Другой культурный фактор, объясняющий, почему корейским пластическим хирургам пришлось совершенствовать свое ремесло, заключается в том, что «корейцы на самом деле обращают слишком много внимания на окружающих». На Западе людей не волнует, сколько раз вы были в браке – два или даже три. Им все равно. Впрочем, как и корейцам. Но в Корее людям всегда интересно, сколько вам лет, чем ваш парень зарабатывает на жизнь, где ваш дом. Любой человек, оказавшийся в поле зрения, – это повод для бесконечных расспросов на тему личной жизни. И вы обязаны честно на них отвечать.
Трудно определить точно, хорошо это или плохо. Но касательно пластической хирургии, если, например, кому-то сделали операцию по созданию двойного века, люди не скажут: «Отлично выглядишь!» Зато обязательно отметят: «Хм, по-моему, смотрится асимметрично». Особенно корейские женщины.
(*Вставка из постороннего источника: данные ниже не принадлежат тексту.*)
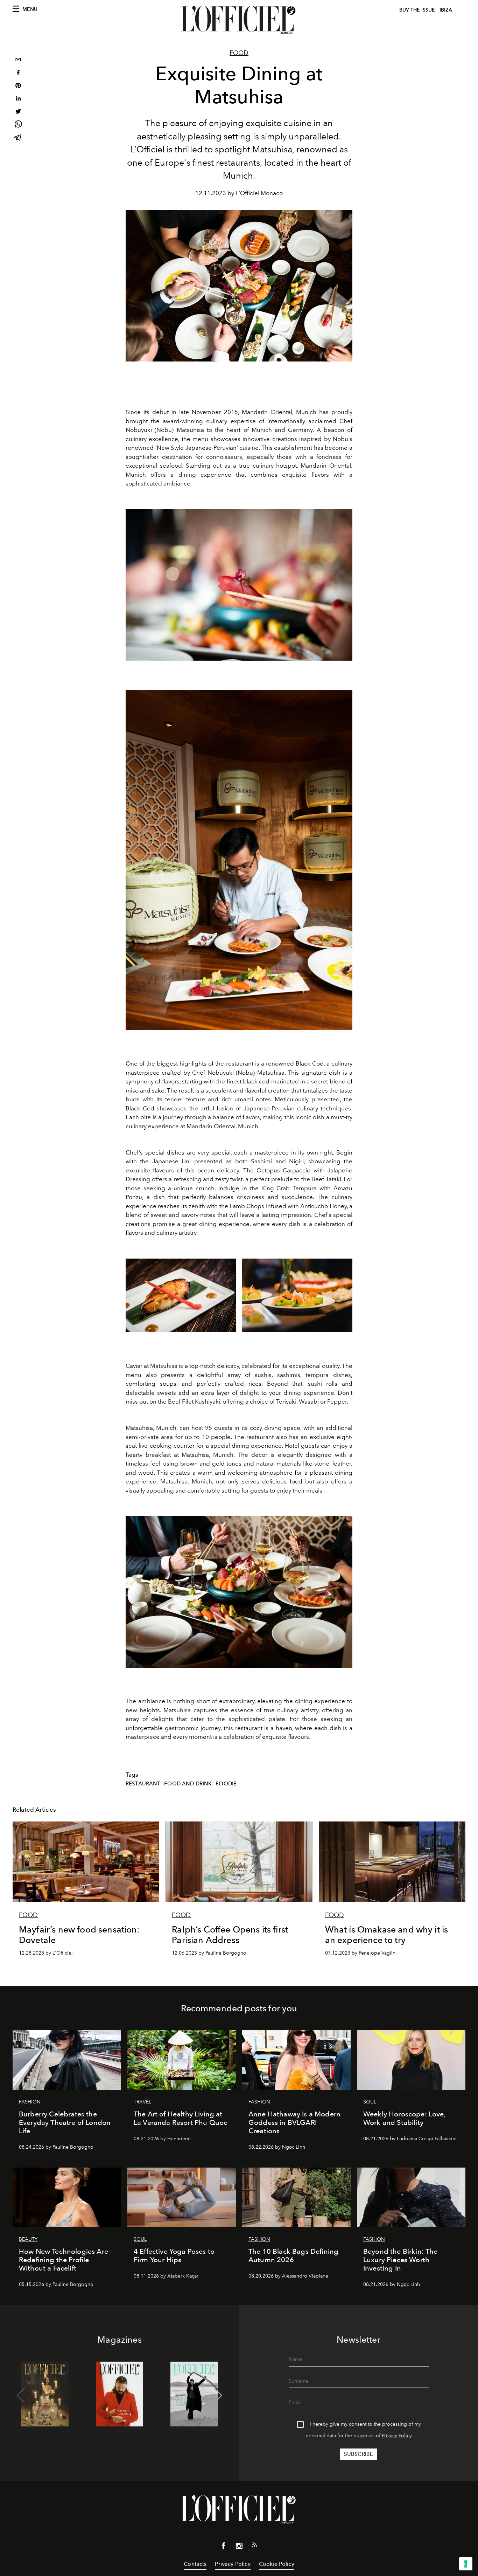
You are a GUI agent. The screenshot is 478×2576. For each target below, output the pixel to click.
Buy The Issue (417, 10)
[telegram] (18, 138)
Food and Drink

Не зашла ли Корея слишком далеко в своей одержимости пластической хирургии? Я бы сказала, что это совсем не проблема, разве за исключением одной тревожной тенденции, о которой говорил доктор Ли Хван Се: рост числа маленьких детей, которые обращаются за хирургической помощью.
«Когда я был ребенком, – поделился доктор Ли, – дети не делали пластические операции. Даже для студентов колледжей это было нетипично. Но сейчас даже ученики средней школы делают пластические операции во время зимних школьных каникул. И это считается не странным, вполне нормальным».
Одержимость несовершеннолетних пластической хирургией особенно опасна, поскольку дети весьма восприимчивы к давлению сверстников и к желанию соответствовать принятым стандартам. Что привело в некоторых богатых школах к своеобразной «гонке вооружений» – соревнованию между учениками, кто окажется самым красивым. Это как покупка самой модной осенней одежды к новому учебному году.
Ли предложил следующий пример: «Одна обычная школьница сделала операцию и стала выглядеть гораздо лучше. После чего она начала встречаться с самым крутым парнем школы, и ее подруга тоже захотела пластику».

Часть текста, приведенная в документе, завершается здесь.